Die ANF berief für den 2. Dezember eine Belegschaftsversammlung der Krankenschwestern ein, um ihre Entscheidung, sich dem Spruch von Fair Work Australia zu unterwerfen, absegnen zu lassen. Die Bürokratie fürchtete ohne Zweifel die Entstehung von Widerstand an der Basis. Auf sozialen Netzen hatte sich im Vorfeld der Versammlung schon beträchtlicher Unmut und Widerstand artikuliert. Dann verlegte die Gewerkschaft die Versammlung noch einmal kurzfristig, womit sie erreichte, dass nur halb so viele Krankenschwestern wie vorher teilnahmen. An der vorherigen Belegschaftsversammlung war die Entscheidung getroffen worden, den „illegalen“ Streik fortzusetzen. Die ANF versuchte die Teilnehmer mit der Aussicht auf einen reaktionären Schiedsspruch der FWA einzuschüchtern. Auf die Weise gelang es ihr, eine Mehrheit für ihren Vorschlag zu erreichen, Alibi-„Stadtteilkundgebungen“ vor staatlichen Krankenhäusern durchzuführen.

Der Beitrag von Socialist Alternative zu den Manövern der ANF gegen die Krankenschwestern bestand in der Provokation, die sie vor dieser Versammlung gegen die Socialist Equality Party organisierte. In dem Flugblatt, das SAlt nicht an die Krankenschwestern verteilt sehen wollte, heiß es, dass nicht ein einziger Schritt vorwärts möglich sei, ohne mit der ANF zu brechen und neue Organisationsformen zu entwickeln, zum Beispiel Basiskomitees in allen Krankenhäusern. Diese müssten Verbindung mit anderen Teilen der Arbeiterklasse aufnehmen, um einen politischen Kampf und Arbeitskämpfe gegen die Regierungen von Baillieu und Gillard aufzunehmen.

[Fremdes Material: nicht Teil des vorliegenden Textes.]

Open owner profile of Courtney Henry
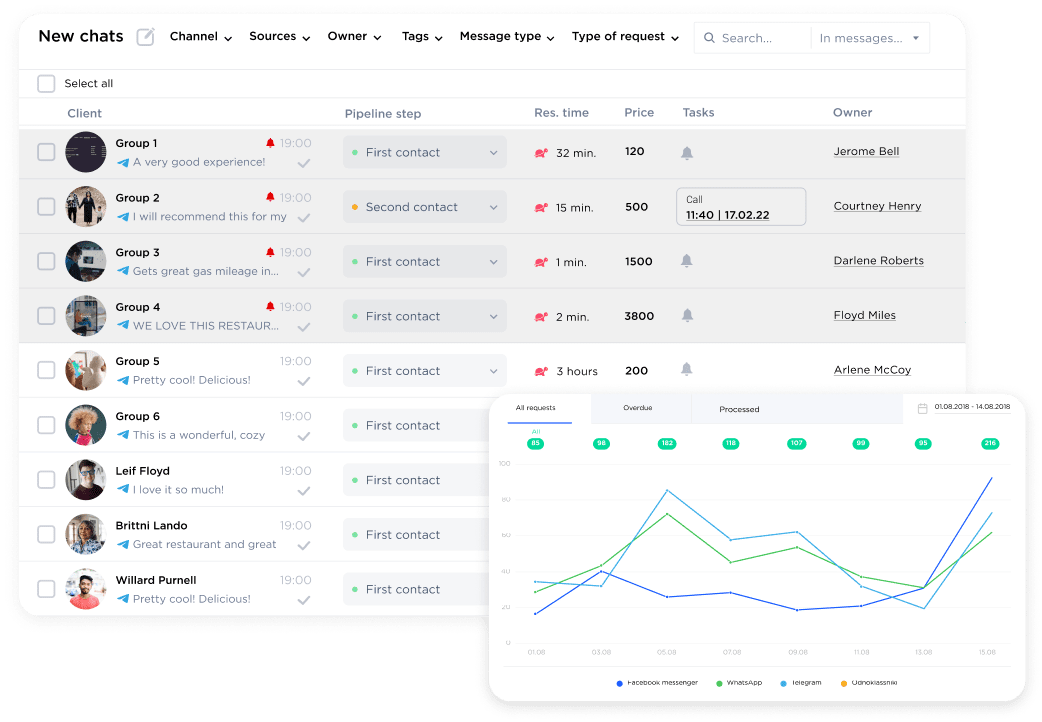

Die Verwandlung der Rolle der Gewerkschaften in den letzten dreißig Jahren ist die Folge der weitreichenden Bedeutung der Globalisierung der Produktion, die das Todesglöckchen für alle nationalen Programme und Organisationen geläutet hat. Die Gewerkschaften sind in keinem Sinne mehr wirkliche Arbeiterorganisationen. Sie arbeiten in aller Welt Hand in Hand mit Unternehmern und Regierungen, um „die internationale Wettbewerbsfähigkeit“ zu steigern, den Klassenkampf zu unterdrücken, die Löhne zu senken, Arbeitsbedingungen zu verschlechtern und Arbeitsplätze und ganze Industrien zu vernichten.

Was SAlt angeht, so ist die Anerkennung dieser Tatsachen “Sektierertum”. Die Gruppe geht davon aus, dass in den letzten Jahrzehnten hinsichtlich der Gewerkschaften oder der globalen Wirtschaft nichts von Bedeutung geschehen sei. Sie beharrt sogar darauf, dass die Globalisierung ein „Mythos“ sei. SAlt und die anderen pseudolinken Gruppen lehnen jede Bewegung der Arbeiterklasse entschieden ab, die sich unabhängig von dem alten, von Würmern zerfressenen Gewerkschaftsapparat entwickelt. Sie halten unerschütterlich daran fest, dass die Gewerkschaften nach wie vor die legitimen und unangreifbaren Organisationen der Arbeiterklasse seien.

Die ex-pablistische Socialist Alliance hat jedes einzelne Manöver der ANF noch vorbehaltloser verteidigt. In der Green Left Weekly loben sie den Ausverkauf des Streiks der Krankenschwestern und die später angekündigten „Stadtteilkundgebungen“ als eine clevere Taktik der Bürokratie.

Die unerschütterliche Propagierung der Gewerkschaften durch die Opportunisten hat eine definitive materielle Grundlage. Wir ihre internationalen Gesinnungsgenossen – die Antikapitalistische Partei in Frankreich, die Linkspartei in Deutschland, SYRIZA in Griechenland und die International Socialist Organisation in den USA – sind die kleinbürgerlichen Schichten, aus denen sich die Pseudolinken rekrutieren, mit tausend Fäden mit den Gewerkschaften verbunden und stehen häufig direkt im Sold verschiedener Teile der Bürokratie. Ihre Organisationen erhalten von den Gewerkschaften auch nicht unbeträchtliche finanzielle Unterstützung.

Krankenschwestern und die ganze Arbeiterklasse stehen vor der dringenden Aufgabe, eine neue Partei auf der Grundlage eines sozialistischen und internationalistischen Programms aufzubauen. Diese Partei wird für die Reorganisierung der Gesellschaft kämpfen und die sozialen Bedürfnisse anstelle des Profits zur obersten Priorität des wirtschaftlichen Lebens machen. Sie wird ein kostenloses, hochqualitatives, voll finanziertes und mit gut bezahlten Beschäftigten ausgestattetes Gesundheitssystem zum sozialen Grundrecht für alle machen.